Tuesday, January 25, 2011

Microbiology: Chapter 6


Last night I read a chapter called “Microbial Growth” for Microbiology. This chapter goes into great detail to explain what kinds of environment each of the different kind of microbes need to grow. I learned that while it is a common thought to assume that oxygen in necessary for life, it is actually poisonous for many microbes, which are called obligate anaerobes (see picture below for example). However, there is a process that neutralizes oxygen by combining it with hydrogen atoms that have been stripped from organic compounds, which forms water. My book describes this process as very beneficial, because it not only eliminates a potentially toxic gas, but it also yields a great deal of energy in the process, “a very neat solution, all in all.”

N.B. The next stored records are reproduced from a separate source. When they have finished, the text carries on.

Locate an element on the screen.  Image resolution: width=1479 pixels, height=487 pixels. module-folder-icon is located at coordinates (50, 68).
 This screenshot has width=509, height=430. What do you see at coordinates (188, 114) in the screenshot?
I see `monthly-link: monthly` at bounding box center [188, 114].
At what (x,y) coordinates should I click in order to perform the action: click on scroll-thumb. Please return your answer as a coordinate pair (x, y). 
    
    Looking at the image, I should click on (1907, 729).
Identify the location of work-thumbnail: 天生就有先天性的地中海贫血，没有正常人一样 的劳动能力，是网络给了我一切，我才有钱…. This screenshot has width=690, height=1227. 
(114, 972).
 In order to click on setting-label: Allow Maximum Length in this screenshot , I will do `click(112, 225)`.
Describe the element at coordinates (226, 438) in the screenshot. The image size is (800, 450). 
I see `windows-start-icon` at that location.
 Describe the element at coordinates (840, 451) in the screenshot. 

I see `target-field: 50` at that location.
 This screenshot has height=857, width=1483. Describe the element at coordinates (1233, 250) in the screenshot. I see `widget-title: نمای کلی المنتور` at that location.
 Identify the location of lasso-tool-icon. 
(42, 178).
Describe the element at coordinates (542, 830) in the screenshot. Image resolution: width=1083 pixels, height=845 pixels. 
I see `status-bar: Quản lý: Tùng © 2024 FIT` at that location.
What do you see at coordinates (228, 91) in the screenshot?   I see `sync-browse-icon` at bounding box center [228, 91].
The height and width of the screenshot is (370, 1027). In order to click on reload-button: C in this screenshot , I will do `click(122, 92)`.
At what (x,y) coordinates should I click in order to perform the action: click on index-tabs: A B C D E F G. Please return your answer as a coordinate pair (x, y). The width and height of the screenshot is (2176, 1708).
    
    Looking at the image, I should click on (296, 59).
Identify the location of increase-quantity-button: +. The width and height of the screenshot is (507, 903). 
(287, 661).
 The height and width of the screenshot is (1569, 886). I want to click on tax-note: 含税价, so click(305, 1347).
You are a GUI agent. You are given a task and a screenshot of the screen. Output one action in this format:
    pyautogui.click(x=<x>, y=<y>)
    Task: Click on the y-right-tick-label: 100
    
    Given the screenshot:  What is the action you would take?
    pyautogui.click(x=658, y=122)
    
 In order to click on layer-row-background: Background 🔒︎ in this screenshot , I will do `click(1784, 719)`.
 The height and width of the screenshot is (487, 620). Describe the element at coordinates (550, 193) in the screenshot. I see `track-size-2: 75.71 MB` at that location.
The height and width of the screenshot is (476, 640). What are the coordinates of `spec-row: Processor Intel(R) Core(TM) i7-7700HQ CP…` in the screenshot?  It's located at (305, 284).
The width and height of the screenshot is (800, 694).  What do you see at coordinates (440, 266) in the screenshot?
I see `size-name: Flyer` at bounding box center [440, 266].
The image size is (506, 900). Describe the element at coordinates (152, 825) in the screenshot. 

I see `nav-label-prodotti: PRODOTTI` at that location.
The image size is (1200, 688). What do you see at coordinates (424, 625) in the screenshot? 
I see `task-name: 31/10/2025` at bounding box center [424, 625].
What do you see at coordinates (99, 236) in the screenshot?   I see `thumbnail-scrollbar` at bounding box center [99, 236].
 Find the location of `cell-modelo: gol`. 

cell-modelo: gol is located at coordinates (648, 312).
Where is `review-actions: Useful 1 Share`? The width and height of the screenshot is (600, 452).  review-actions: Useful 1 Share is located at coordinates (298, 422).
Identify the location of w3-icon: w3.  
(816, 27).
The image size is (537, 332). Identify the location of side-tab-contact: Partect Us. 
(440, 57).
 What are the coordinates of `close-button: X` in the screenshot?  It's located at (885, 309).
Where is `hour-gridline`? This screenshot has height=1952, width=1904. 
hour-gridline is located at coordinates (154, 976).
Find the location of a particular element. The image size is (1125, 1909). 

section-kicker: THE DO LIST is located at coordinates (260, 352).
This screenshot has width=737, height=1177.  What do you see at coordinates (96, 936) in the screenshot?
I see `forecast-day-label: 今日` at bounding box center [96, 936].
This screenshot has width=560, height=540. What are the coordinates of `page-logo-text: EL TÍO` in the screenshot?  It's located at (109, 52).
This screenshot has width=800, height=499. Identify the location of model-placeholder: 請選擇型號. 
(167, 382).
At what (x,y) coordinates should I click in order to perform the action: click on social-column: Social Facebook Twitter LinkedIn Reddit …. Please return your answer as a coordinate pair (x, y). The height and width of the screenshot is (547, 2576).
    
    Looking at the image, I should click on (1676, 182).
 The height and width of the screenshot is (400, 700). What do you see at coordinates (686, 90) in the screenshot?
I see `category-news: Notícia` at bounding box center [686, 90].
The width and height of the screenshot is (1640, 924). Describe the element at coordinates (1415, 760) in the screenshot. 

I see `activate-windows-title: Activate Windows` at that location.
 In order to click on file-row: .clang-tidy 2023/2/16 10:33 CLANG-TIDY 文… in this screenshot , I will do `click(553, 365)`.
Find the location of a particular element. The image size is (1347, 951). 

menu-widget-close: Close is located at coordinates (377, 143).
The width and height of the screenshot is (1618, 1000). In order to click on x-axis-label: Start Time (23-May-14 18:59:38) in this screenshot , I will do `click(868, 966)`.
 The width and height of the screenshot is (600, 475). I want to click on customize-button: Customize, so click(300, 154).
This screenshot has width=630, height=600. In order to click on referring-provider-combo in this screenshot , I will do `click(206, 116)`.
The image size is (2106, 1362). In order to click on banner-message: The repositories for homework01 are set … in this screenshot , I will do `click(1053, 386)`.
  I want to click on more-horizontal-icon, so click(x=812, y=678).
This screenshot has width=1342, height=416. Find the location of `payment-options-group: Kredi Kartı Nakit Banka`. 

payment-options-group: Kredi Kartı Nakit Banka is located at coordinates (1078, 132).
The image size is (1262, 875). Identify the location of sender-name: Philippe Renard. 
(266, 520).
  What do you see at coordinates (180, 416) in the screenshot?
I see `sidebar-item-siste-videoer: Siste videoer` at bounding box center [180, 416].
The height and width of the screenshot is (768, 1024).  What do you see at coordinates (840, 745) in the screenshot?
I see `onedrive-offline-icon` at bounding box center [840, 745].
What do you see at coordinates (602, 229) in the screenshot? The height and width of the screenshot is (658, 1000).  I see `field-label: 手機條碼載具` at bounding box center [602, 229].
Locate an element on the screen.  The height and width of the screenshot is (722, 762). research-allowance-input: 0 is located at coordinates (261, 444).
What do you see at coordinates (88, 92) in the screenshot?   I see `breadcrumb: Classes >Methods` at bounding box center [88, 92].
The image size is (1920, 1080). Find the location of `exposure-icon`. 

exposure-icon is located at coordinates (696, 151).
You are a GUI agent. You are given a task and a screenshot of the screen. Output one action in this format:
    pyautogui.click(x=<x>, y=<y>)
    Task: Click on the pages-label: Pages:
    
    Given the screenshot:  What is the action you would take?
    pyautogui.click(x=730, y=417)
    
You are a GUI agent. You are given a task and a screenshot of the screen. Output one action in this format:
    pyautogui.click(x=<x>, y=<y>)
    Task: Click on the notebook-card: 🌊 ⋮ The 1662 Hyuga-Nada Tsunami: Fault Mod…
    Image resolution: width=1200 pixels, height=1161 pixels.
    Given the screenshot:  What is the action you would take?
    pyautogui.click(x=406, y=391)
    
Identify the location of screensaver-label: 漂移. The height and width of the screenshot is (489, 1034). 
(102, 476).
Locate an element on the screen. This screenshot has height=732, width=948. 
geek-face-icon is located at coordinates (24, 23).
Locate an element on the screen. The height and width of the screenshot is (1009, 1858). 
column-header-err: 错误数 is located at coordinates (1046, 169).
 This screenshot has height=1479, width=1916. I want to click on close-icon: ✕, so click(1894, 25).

Now… I am sorry if I lost any of you, but all that to say – I think that God is the coolest, most amazing being in the universe. What my science book describes as “a neat solution” and passes off as a wonderful coincidence is one of the many amazing facts of nature that remind me how great God is. The more I study science the more I believe that God is real. He just has to be. How could this crazy and intricate world exist without some kind of intelligence behind it? The world is so interconnected that if even one or two minor details were messed up, much of the rest of the world would quickly find its way to ruin. A God who orchestrates a process that eliminates danger in order for a microbe to thrive is pretty amazing. He cares about microbes. He cares that if it were exposed to oxygen it would stop growing. Crazy.

Perhaps I won’t understand everything I read in my science classes this semester, but I will understand that the world we live in is beautiful and it is held together by something even harder to grasp than Microbiology.